Mr Farage said Labour “are absolutely terrified of Reform" and claimed they "did even worse" than the Conservatives in the local elections earlier this month.
"We completely wiped them out in County Durham, in many other parts of the East Midlands and elsewhere."
He said the government are "collapsing in terms of support", and later added: "Reform really are now the party of working people" while describing Sir Keir as heading the least popular government taking office “since the Suez crisis” in 1956.
He claimed that Chancellor Rachel Reeves is “woefully in over her head” and vowed to tear up Labour’s deals made in the last week on the Brexit reset with the EU and handing over the Chagos Islands to Mauritius.
He also tore into Sir Keir’s controversial speech on immigration and in a new focus on on the importance of “family”, the Reform UK leader also appeared to suggest lowering the abortion limit below the current 24 weeks.
In a blistering attack on Sir Keir, he said: “This prime minister has no connection with working people. No connection with what we used to call working-class communities.
"He doesn't understand what it's like to get up at 5 o'clock in the morning and go out and work physically hard for the time, he doesn't seem to understand that the tax burden, the cost of living, energy bills have meant that people genuinely have had a lower standard of living, quite consistently, over the course of the last 10 years."

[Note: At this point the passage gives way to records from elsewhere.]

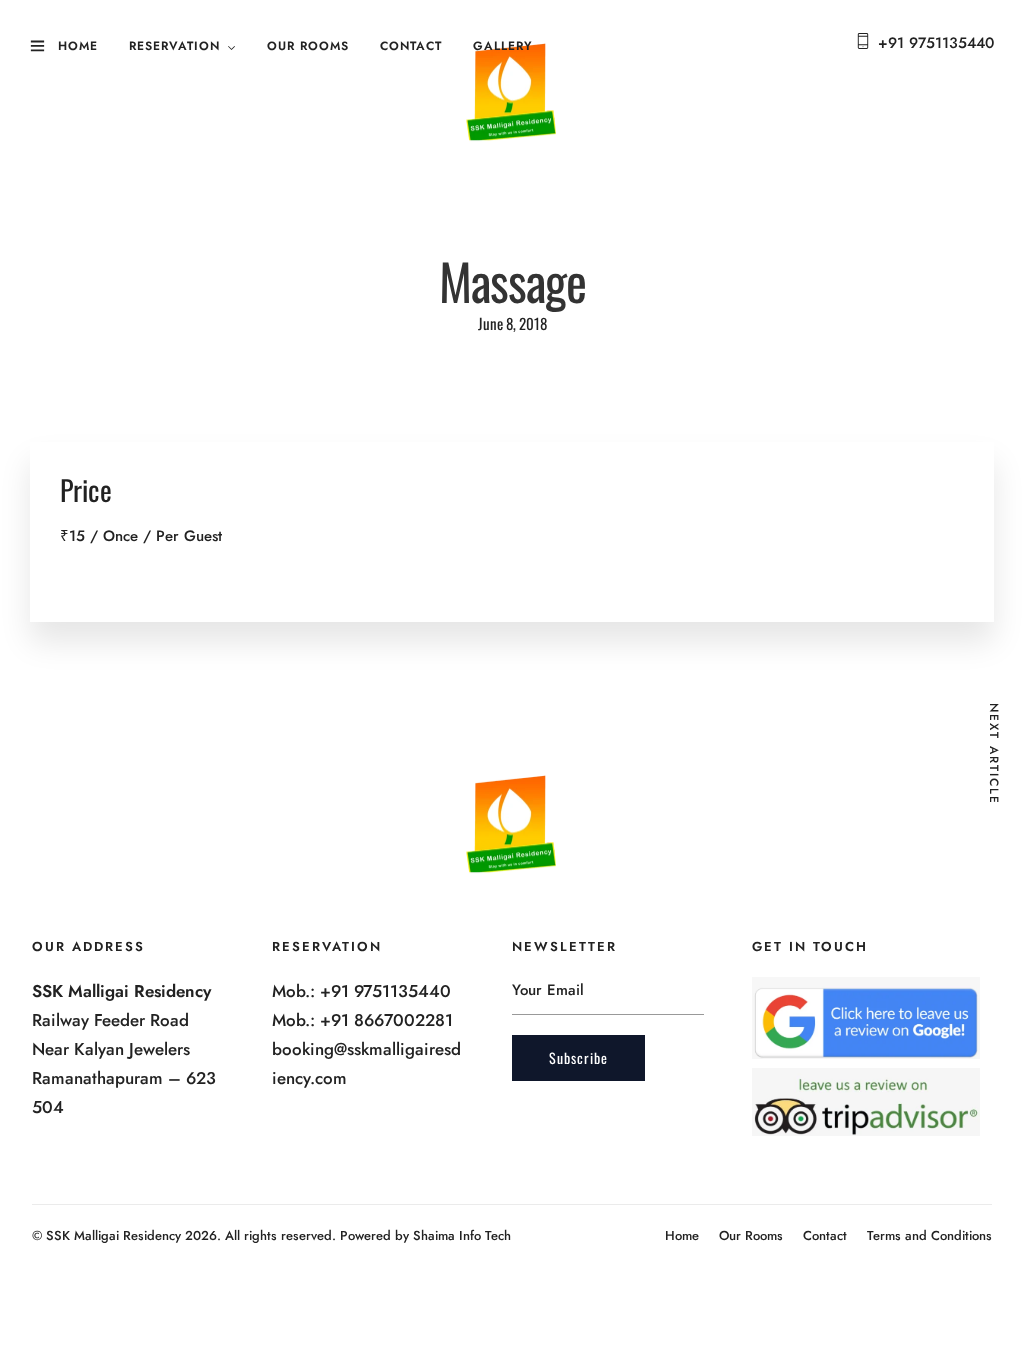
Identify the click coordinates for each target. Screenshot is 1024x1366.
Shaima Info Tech (462, 1235)
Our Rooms (308, 46)
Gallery (503, 46)
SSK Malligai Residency (113, 1235)
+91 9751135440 (936, 43)
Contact (411, 46)
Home (78, 46)
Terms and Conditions (929, 1235)
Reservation (174, 46)
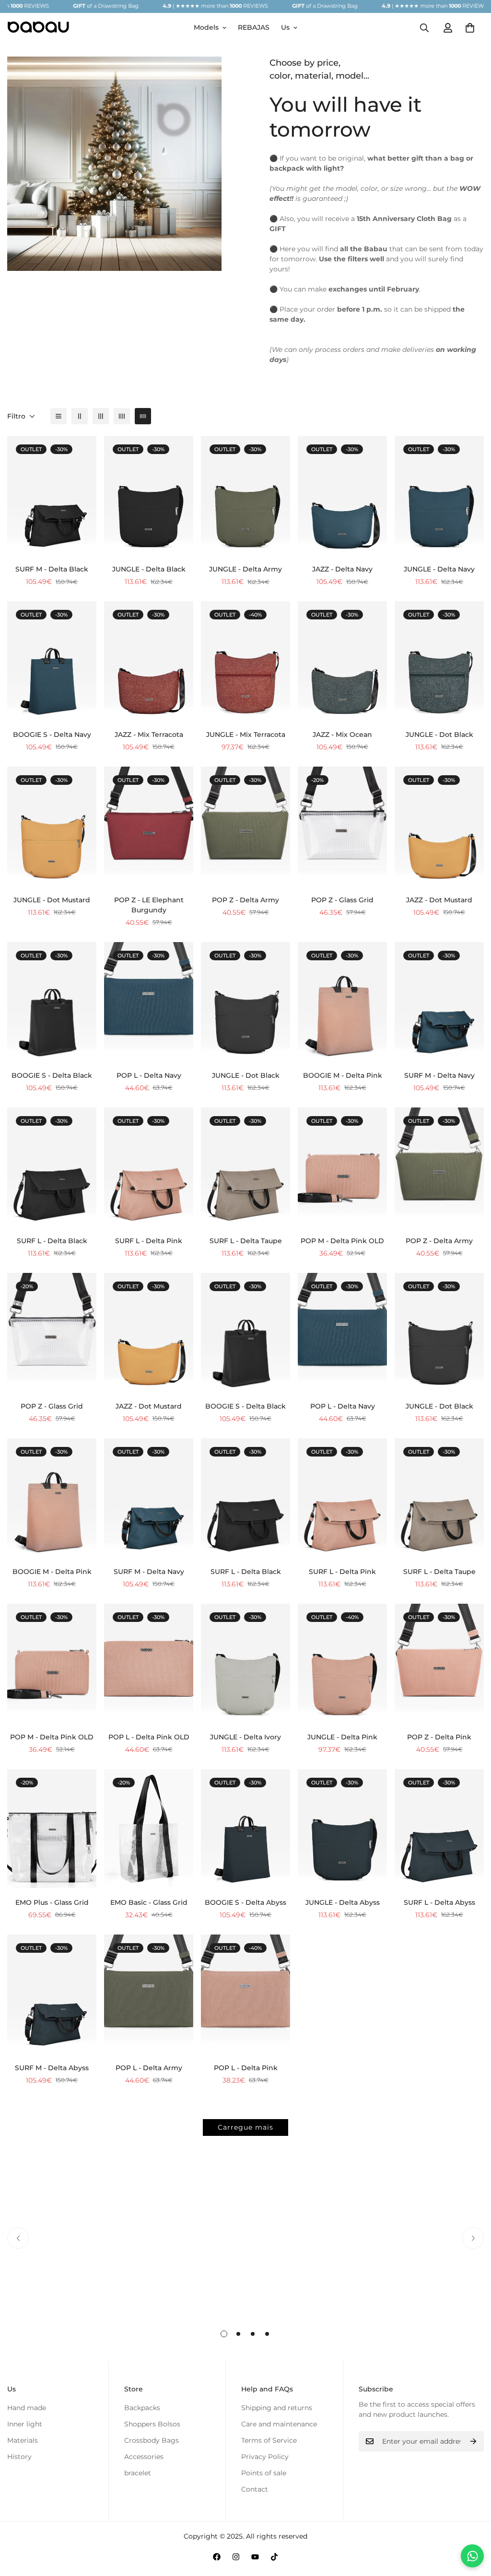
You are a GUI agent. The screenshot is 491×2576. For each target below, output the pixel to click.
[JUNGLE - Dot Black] (439, 660)
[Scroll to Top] (472, 2524)
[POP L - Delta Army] (148, 1994)
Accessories (144, 2456)
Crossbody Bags (151, 2440)
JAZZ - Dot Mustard (439, 900)
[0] (470, 28)
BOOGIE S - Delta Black (52, 1075)
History (19, 2456)
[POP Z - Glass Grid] (342, 826)
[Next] (473, 2238)
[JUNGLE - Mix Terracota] (245, 660)
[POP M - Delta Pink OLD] (342, 1166)
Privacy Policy (265, 2456)
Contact (254, 2489)
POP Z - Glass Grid (342, 900)
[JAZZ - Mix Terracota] (148, 660)
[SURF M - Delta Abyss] (51, 1994)
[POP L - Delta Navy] (148, 1001)
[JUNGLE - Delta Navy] (439, 495)
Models (206, 27)
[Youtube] (255, 2557)
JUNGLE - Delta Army (245, 569)
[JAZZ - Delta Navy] (342, 495)
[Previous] (18, 2238)
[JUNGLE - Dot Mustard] (51, 826)
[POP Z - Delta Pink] (439, 1663)
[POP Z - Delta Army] (245, 826)
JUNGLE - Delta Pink (342, 1737)
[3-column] (101, 416)
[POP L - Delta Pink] (245, 1994)
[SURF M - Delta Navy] (439, 1001)
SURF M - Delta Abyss (52, 2067)
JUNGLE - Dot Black (439, 734)
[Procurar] (424, 27)
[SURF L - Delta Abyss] (439, 1828)
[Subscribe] (473, 2441)
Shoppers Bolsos (152, 2424)
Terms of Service (269, 2440)
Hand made (26, 2407)
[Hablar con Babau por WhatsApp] (472, 2555)
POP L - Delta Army (149, 2067)
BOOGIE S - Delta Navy (52, 734)
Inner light (24, 2424)
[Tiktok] (274, 2557)
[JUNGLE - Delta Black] (148, 495)
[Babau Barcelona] (38, 27)
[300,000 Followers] (217, 2557)
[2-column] (79, 416)
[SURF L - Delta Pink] (148, 1166)
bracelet (137, 2473)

The Reform UK leader said he did not want to wait until the next general election for a potential debate, and would want to face him before then.
He said: "I've got a great idea, why don't the prime minister and I go to a working man's club somewhere in the red wall and we'll sit there and let them ask us questions, and you can all come along and cover it live.
"That's my open invitation to the prime minister. Let's go to one of the former mining communities, let's go somewhere that Labour have held the seat pretty much consistently since 1918. Whether the prime minister will enjoy a few beers with the lads and do the Channel 4 racing that afternoon, I'm not sure, but I am very, very happy to do so."
TUC General Secretary Paul Nowak said: “Nigel Farage is a political fraud who’ll jump on any bandwagon to chase headlines. He is full of empty promises, writing cheques he knows will never be cashed.”
And Liberal Democrat Leader Sir Ed Davey said: “Nigel Farage praised the disastrous Truss mini-budget, and now he wants to repeat it with huge unfunded spending pledges and only vague promises of fantasy savings. It’s Trussonomics on steroids.”